MM: To pierwsze zwycięstwo (w Pucharze) w 1989 roku, w Rockingham, na pasie zwycięstwa powiedziałem coś w stylu, że czuję, że moje życie jest kompletne. Ludzie widzieli, że mam talent w ’81 roku, ale stali z tyłu i patrzyli na moje porażki i na to, jak odchodzę. Nie podali mi ręki ani nie powiedzieli: „Hej, słuchaj, chcemy, żebyś został; zrobimy to dla ciebie, albo pozwolimy ci prowadzić ten samochód; albo cokolwiek innego”. Kiedy Jack Roush dał mi drugą szansę – i po tym, jak pięć razy zajęliśmy drugie miejsce, zanim wygraliśmy – ta pierwsza wygrana sprawiła, że moje życie stało się kompletne.

Ta jedna wygrana oznaczała, że wszystko, przez co przeszedłem i trudności, które zniosłem osobiście, bo czułem się jak porażka za pierwszym razem, było tego warte.
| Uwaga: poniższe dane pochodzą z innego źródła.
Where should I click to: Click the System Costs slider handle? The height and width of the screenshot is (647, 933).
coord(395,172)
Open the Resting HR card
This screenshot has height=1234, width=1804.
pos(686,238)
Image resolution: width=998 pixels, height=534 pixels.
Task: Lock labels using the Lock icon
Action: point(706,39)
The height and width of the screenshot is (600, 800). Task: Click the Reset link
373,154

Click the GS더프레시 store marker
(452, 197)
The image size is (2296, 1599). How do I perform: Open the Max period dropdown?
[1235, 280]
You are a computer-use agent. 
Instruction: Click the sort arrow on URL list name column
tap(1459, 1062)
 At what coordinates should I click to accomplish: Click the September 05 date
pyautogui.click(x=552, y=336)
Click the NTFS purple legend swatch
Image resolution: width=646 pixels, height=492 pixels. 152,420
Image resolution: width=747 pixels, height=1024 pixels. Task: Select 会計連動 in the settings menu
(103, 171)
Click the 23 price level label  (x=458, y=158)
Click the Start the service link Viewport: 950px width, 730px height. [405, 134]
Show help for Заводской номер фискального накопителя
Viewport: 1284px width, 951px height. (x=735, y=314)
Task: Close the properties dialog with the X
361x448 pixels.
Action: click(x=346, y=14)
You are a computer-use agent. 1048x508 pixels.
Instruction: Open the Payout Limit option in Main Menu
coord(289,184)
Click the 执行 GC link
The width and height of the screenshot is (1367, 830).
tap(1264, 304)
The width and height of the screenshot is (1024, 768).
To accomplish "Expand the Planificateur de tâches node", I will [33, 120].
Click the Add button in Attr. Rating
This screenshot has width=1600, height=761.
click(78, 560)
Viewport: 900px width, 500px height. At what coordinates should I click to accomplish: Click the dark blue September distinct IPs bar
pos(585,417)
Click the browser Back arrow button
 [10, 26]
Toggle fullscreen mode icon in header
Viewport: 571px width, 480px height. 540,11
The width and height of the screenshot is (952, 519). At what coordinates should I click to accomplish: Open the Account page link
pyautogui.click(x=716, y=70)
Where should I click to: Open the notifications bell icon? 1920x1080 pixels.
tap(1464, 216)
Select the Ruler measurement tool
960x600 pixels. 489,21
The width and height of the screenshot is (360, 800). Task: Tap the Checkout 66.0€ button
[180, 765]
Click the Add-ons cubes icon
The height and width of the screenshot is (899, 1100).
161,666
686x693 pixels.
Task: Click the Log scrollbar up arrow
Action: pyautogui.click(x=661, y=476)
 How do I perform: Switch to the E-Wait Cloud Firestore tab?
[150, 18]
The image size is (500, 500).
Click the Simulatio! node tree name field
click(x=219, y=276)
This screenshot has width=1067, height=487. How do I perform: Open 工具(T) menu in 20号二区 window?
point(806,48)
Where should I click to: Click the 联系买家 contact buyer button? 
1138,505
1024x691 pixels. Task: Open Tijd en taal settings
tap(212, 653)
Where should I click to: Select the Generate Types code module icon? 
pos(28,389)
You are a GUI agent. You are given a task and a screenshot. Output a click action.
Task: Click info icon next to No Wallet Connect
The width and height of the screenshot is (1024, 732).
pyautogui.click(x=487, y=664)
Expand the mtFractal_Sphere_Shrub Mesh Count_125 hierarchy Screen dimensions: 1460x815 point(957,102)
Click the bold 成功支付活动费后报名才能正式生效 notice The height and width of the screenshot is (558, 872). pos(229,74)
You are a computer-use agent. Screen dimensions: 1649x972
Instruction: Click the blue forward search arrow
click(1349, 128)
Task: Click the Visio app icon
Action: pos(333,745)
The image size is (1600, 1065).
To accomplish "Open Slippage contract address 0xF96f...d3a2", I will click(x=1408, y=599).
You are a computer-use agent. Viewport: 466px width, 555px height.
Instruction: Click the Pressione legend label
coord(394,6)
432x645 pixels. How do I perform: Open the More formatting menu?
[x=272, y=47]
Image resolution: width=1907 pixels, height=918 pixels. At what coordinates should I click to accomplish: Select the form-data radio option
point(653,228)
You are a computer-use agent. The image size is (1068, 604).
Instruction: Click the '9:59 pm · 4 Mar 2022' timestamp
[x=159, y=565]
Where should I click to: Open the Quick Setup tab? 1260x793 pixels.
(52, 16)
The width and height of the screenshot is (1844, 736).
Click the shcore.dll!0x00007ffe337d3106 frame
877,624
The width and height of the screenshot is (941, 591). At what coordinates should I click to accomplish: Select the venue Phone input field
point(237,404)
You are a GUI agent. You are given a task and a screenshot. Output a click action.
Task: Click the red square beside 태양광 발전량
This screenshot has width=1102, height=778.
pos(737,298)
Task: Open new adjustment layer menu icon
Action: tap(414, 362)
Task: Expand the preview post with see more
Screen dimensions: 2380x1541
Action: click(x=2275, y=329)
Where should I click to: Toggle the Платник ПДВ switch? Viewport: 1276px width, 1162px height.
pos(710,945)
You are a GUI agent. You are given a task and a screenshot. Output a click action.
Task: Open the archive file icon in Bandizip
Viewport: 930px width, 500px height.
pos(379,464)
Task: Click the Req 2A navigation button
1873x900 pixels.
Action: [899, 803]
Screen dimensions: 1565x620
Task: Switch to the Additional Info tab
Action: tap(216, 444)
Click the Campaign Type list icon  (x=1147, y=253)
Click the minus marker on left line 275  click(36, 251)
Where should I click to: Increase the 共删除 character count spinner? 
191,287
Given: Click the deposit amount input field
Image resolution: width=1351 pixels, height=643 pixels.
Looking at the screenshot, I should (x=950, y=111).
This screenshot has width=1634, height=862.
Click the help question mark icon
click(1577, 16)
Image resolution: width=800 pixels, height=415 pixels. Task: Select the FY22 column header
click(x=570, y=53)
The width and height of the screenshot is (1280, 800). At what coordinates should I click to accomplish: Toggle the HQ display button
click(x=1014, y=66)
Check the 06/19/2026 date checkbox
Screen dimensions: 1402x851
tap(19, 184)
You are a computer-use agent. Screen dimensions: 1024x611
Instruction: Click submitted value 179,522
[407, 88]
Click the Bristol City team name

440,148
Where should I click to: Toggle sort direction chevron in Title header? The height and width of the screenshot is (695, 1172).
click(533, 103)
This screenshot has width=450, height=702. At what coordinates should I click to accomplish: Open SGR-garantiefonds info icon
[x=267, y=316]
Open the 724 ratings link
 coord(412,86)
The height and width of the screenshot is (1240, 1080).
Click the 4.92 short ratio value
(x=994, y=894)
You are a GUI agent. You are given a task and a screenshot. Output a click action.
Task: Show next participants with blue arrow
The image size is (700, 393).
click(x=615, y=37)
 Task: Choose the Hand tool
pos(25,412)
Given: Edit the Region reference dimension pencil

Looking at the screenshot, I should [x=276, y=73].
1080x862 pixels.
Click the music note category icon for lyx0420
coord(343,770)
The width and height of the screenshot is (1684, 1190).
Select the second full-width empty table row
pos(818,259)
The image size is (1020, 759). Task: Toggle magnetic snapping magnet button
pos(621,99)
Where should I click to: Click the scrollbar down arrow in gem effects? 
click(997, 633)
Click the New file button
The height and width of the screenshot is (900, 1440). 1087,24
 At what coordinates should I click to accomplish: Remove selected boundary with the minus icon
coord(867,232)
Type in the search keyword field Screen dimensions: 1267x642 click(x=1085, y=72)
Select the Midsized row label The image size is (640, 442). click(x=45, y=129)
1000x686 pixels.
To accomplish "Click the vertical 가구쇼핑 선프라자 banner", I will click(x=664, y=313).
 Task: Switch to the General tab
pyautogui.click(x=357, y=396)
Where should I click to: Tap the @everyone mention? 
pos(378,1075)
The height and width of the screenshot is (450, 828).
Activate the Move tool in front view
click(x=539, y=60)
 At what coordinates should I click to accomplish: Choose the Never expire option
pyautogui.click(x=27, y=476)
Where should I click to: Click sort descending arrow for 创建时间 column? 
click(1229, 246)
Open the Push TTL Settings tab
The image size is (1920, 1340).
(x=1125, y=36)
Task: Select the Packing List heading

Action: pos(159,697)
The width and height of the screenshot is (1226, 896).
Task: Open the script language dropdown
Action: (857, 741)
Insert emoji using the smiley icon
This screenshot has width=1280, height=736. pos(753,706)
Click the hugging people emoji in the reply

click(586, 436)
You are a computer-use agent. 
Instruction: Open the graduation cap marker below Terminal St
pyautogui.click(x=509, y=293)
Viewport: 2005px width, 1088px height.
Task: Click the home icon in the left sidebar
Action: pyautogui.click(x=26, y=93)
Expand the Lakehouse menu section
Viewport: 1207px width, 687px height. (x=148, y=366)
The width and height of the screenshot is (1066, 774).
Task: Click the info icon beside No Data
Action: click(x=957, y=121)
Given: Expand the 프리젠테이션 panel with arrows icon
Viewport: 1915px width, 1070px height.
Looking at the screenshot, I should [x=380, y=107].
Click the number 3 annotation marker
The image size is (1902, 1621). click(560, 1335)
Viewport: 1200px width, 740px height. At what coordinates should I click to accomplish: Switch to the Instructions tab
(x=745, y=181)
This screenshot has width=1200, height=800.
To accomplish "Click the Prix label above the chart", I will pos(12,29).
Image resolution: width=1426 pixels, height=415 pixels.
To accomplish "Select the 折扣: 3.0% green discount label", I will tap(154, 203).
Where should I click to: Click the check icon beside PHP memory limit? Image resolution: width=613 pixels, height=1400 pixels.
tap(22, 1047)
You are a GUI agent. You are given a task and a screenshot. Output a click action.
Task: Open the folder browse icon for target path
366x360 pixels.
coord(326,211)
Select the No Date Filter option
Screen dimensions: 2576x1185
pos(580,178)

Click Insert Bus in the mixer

Ale jestem zdecydowanie zadowolony, że przeszedłem przez te trudności, ponieważ pomogły mi one ukształtować to, kim się stałem.

Ta zawartość jest tworzona i utrzymywana przez stronę trzecią, i importowana na tę stronę, aby pomóc użytkownikom w podaniu ich adresów e-mail. Więcej informacji na temat tej i podobnej treści można znaleźć na stronie piano.io

.

Dodaj komentarz

Twój adres e-mail nie zostanie opublikowany.